::: Extrait du document
La protection du logement par le droit viager

La protection du logement par le droit viager

Le droit viager au logement a vocation à prendre le relais du droit temporaire à la fin de l'année qui suit le décès avec une fonction identique : assurer au conjoint survivant, de façon pérenne, un toit et le maintien de son cadre de vie. Ce droit ne bénéficie qu'à l'époux successible qui, comme pour le droit temporaire au logement, occupe effectivement le bien immobilier à titre de résidence principale au moment de l'ouverture de la succession. Seul ce logement est concerné par la loi ; sa définition est la même que celle retenue par l'article 763 du Code civil.
Contrairement à l'article 763 du Code civil, le droit viager issu de l'article 764 du même code n'est pas alloué au survivant en plus de ses droits. Il s'exerce concurremment avec ceux-ci.
Ce texte s'applique aux successions ouvertes à compter de la publication de la loi du 3 décembre 2001 au Journal officiel, soit le 4 décembre 2001, s'agissant des époux.

Le droit viager au logement : mise en œuvre

À la différence du droit temporaire annuel, le droit viager au logement est un droit réel de nature successorale.
- Droit réel. - Il doit être publié , par le notaire chargé du règlement de la succession, au service de la publicité foncière du lieu de la situation de l'immeuble. Le droit viager au logement s'exerce de façon différente si l'immeuble est détenu en propriété ou loué. Lorsque le logement est détenu en propriété, le conjoint peut prétendre à un droit d'habitation sur celui-ci et à un droit d'usage sur le mobilier le garnissant. Lorsqu'il est loué, le conjoint bénéficie uniquement d'un droit d'usage viager sur le mobilier. Dans cette dernière hypothèse, comme nous l'avons évoqué précédemment, le conjoint survivant bénéficie alors pour se maintenir dans les lieux des dispositions de l'article 1751 du Code civil ou, à défaut, des règles issues du droit commun des baux d'habitation (L. no 89-462, 6 juill. 1989, art. 14).
Compte tenu de la particularité du droit viager, il est de l'intérêt de toutes les parties qu'il soit dressé un état du logement et un inventaire des meubles le garnissant.
Le conjoint survivant n'a pas à fournir caution.
- Conditions d'exercice de ce droit. - Le logement qu'occupait à l'époque du décès le conjoint survivant à titre d'habitation principale, doit appartenir aux époux ou dépendre totalement de la succession. En ce cas, le droit viager ne s'applique pas si des tiers sont indivisaires . Le conjoint survivant ne bénéficie alors que du droit temporaire au logement d'un an par le versement d'une somme correspondant à une indemnité d'occupation tel que prévu à l'article 763 du Code civil. À tout le moins, il possède un droit viager d'usage sur le mobilier si celui-ci ne dépend pas d'une indivision.
- Lorsque le bien est la propriété d'une société civile immobilière, l'article 764 du Code civil n'a pas vocation à s'appliquer. La protection du conjoint est alors à rechercher dans le contrat qui liait les époux et la société propriétaire. Si un bail a été conclu entre la société civile immobilière et le couple, la protection issue des articles 763 et 1751 du Code civil aura vocation à jouer. Si la jouissance du bien résultait d'un prêt à usage (commodat), la jouissance se poursuivra suivant les clauses et conditions de la convention .
::::::
::: Lignes fournies
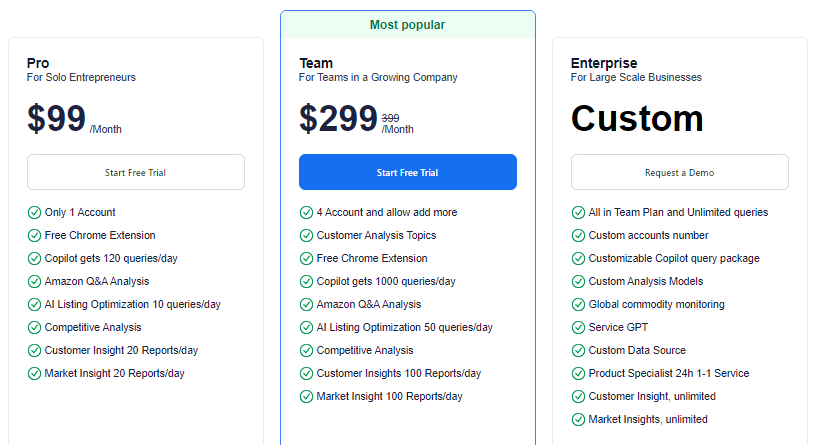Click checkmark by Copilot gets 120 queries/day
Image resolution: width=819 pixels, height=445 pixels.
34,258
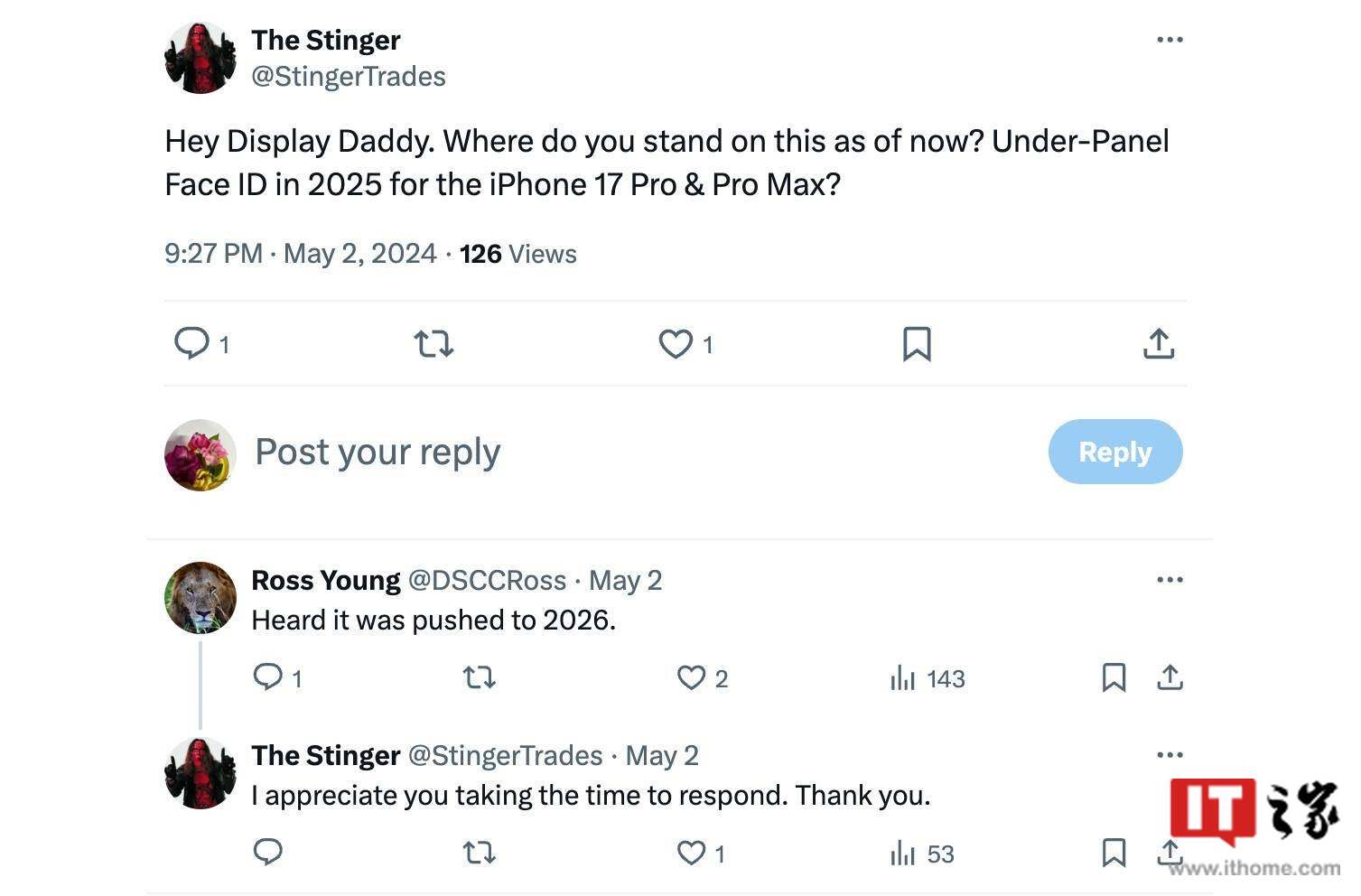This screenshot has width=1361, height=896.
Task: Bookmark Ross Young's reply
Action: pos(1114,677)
::::::
§ Exercices:
**a)** D'après l'extrait sur le droit viager au logement, à partir de quelle date ce texte s'applique-t-il aux successions ouvertes entre époux ?
**b)** Transformez les lignes du bloc 1 en tableau Markdown à deux colonnes, « N° » et « Ligne ». Retirez les images du résultat.
L'extrait et les lignes sont deux ensembles indépendants, sans lien entre eux.

§ Corrigés:
**a)** Aux successions ouvertes à compter du 4 décembre 2001, date de publication de la loi du 3 décembre 2001 au Journal officiel.

**b)**
| N° | Ligne |
|---|---|
| 1 | Click checkmark by Copilot gets 120 queries/day |
| 2 | Image resolution: width=819 pixels, height=445 pixels. |
| 3 | 34,258 |
| 4 | This screenshot has width=1361, height=896. |
| 5 | Task: Bookmark Ross Young's reply |
| 6 | Action: pos(1114,677) |